Arnold thinks everything is fine. This is what he assumes marriage is, after so many years. But Kay is lonely and unhappy, and longs for the intimacy they used to have. To this end, she books them in for a week of intensive marriage therapy in Great Hope Springs, Maine. Arnold is horrified, and outraged, Arnold doesn’t want to talk about his feelings. He may not even wish to have any. Arnold is full of anger and, as it turns out, a skinflint. But he agrees to accompany Kay if only to keep the peace.

Their therapist is Bernie Feld, as played by Steve Carell, who, perhaps to prove he isn’t merely suited to outright comedy, plays it absolutely straight, which is a little spooky. Feld quizzes them on when they last had sex. Do they masturbate? Do they have fantasies? (Their faces are a picture.) He gives them daily exercises which, to start with, simply involve having to put their arms around each other, although this isn’t so simple, as it turns out. But do they thaw? Reconnect? Will they, after a five-year famine, have sex again? Come on. Is the Pope Catholic? Or, as I prefer to say these days: didn’t I once have dinner with Meryl?

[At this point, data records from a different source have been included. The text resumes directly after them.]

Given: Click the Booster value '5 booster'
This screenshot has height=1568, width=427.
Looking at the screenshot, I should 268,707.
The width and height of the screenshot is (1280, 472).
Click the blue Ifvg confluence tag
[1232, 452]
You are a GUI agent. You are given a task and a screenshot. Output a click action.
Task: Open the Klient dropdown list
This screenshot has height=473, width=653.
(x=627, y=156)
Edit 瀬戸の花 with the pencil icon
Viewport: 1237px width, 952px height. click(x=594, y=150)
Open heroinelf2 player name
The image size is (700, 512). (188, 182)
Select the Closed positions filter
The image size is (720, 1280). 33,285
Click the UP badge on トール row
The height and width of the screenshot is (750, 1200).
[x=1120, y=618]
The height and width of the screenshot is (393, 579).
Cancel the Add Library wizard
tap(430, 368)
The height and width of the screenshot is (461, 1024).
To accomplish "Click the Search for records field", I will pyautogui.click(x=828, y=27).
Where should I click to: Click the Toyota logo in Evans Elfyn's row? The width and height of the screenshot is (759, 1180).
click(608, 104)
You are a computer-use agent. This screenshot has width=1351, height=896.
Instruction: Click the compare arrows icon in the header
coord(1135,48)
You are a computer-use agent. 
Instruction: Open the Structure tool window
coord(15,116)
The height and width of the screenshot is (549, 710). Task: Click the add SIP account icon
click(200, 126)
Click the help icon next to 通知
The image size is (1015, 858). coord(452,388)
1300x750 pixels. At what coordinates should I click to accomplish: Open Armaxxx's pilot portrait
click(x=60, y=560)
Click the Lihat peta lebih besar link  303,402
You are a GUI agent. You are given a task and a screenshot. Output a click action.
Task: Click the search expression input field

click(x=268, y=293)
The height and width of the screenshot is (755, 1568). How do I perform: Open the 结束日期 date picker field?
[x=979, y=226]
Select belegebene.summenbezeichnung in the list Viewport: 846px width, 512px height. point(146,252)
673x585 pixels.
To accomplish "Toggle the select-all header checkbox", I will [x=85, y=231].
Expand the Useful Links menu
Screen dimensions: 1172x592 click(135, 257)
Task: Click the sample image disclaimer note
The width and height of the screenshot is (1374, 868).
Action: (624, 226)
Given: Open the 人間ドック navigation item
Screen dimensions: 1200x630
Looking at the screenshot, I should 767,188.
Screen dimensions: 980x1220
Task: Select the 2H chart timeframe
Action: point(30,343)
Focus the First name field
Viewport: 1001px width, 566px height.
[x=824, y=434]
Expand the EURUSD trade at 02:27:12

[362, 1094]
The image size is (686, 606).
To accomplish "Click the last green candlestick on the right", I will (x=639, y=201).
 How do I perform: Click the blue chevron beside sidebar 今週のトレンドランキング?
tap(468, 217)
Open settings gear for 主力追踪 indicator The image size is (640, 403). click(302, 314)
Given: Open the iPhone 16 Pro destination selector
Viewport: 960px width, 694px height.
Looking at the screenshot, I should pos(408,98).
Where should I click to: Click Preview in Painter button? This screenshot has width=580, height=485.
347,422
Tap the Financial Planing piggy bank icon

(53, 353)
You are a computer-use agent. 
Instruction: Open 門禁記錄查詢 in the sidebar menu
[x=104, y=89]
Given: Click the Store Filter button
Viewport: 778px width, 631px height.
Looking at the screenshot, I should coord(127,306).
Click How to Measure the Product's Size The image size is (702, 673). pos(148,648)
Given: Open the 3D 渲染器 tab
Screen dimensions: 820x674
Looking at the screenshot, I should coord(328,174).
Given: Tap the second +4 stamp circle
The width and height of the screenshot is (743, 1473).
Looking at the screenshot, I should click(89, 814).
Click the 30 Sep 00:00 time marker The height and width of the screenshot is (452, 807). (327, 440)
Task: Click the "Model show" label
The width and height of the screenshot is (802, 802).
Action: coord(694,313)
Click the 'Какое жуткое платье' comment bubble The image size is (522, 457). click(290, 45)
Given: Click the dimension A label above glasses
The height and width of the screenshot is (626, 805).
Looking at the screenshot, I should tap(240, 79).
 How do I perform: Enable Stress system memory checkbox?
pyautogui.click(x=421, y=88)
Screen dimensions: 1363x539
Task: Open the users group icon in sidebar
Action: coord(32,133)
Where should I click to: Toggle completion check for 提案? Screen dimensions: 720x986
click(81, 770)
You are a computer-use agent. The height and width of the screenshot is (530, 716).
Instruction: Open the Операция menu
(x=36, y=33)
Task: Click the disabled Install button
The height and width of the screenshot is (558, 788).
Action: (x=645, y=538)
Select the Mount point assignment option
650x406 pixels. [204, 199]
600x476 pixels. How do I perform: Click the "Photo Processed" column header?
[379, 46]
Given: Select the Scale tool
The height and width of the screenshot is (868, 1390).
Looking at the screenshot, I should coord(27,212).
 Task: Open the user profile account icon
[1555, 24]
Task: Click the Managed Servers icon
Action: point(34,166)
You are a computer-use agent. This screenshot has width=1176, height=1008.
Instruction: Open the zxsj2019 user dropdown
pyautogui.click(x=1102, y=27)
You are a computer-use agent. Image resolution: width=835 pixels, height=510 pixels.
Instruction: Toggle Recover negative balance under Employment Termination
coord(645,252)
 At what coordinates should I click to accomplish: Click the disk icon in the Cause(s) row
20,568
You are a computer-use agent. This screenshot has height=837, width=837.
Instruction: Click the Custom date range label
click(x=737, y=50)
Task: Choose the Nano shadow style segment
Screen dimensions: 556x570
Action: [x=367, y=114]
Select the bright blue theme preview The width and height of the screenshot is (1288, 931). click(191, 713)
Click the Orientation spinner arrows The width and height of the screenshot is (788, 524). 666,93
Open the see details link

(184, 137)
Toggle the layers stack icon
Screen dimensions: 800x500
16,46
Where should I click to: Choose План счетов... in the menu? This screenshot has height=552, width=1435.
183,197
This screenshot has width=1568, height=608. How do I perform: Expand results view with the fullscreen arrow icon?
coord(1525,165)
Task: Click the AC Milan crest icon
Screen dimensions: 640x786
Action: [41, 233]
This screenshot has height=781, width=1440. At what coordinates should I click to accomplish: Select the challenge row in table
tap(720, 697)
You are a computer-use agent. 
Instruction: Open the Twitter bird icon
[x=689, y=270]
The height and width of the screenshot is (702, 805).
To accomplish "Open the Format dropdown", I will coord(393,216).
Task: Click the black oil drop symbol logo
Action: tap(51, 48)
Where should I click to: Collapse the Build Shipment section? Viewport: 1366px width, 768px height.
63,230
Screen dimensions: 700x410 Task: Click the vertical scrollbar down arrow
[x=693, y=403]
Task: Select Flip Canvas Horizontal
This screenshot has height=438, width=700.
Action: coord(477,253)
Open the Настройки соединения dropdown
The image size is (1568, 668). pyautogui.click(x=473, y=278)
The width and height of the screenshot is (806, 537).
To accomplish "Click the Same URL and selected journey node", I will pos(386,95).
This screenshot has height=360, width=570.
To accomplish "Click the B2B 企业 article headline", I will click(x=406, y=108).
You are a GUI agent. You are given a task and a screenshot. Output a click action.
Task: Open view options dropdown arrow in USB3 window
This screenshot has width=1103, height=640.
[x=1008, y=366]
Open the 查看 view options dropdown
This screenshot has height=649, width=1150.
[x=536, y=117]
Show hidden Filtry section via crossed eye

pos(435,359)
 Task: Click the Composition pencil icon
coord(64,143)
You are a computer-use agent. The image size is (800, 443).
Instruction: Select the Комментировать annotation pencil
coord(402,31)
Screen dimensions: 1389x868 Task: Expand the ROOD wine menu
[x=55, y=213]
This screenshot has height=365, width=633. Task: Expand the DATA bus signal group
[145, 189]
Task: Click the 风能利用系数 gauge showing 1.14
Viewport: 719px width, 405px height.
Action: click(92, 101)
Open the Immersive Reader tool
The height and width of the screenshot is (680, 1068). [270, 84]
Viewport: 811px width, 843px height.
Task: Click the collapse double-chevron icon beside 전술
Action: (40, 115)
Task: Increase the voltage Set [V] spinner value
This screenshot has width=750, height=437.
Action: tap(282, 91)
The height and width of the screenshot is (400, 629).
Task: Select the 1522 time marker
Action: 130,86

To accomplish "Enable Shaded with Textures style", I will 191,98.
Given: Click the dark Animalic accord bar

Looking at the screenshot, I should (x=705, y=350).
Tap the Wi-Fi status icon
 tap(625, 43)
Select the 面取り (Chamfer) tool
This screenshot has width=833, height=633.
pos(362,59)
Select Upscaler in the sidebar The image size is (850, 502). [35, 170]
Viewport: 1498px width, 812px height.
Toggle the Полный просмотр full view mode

This is a gently paced film, with no real action to speak of, and, aside from a particular Corgi gag (very funny), no real jokes to speak of either. In fact, most of the humour lies in the silences, as this is a script (as written by Vanessa Taylor) that isn’t frightened of silences, and so much the better. But it’s the acting that ultimately holds your attention. It may even be that, without it, the film’s attitude to sex would seem rather adolescent, and its preoccupations trifling. It may even be that, without such acting, you would want to say to Kay, ‘Oh, go learn bridge, like everyone else with a dead marriage, and get over it.’ But Meryl, in her heartbreakingly matchy-matchy outfits, exudes such unhappiness and loneliness it seems as if it’s urgent, while Mr Lee Jones is a total surprise. Who knew he could do shy and vulnerable and sexy, and could deliver a smile that is like all the flowers in the world suddenly blooming. Did you? Bet not. He is perfect opposite Meryl, with whom I once had dinner. She was nice.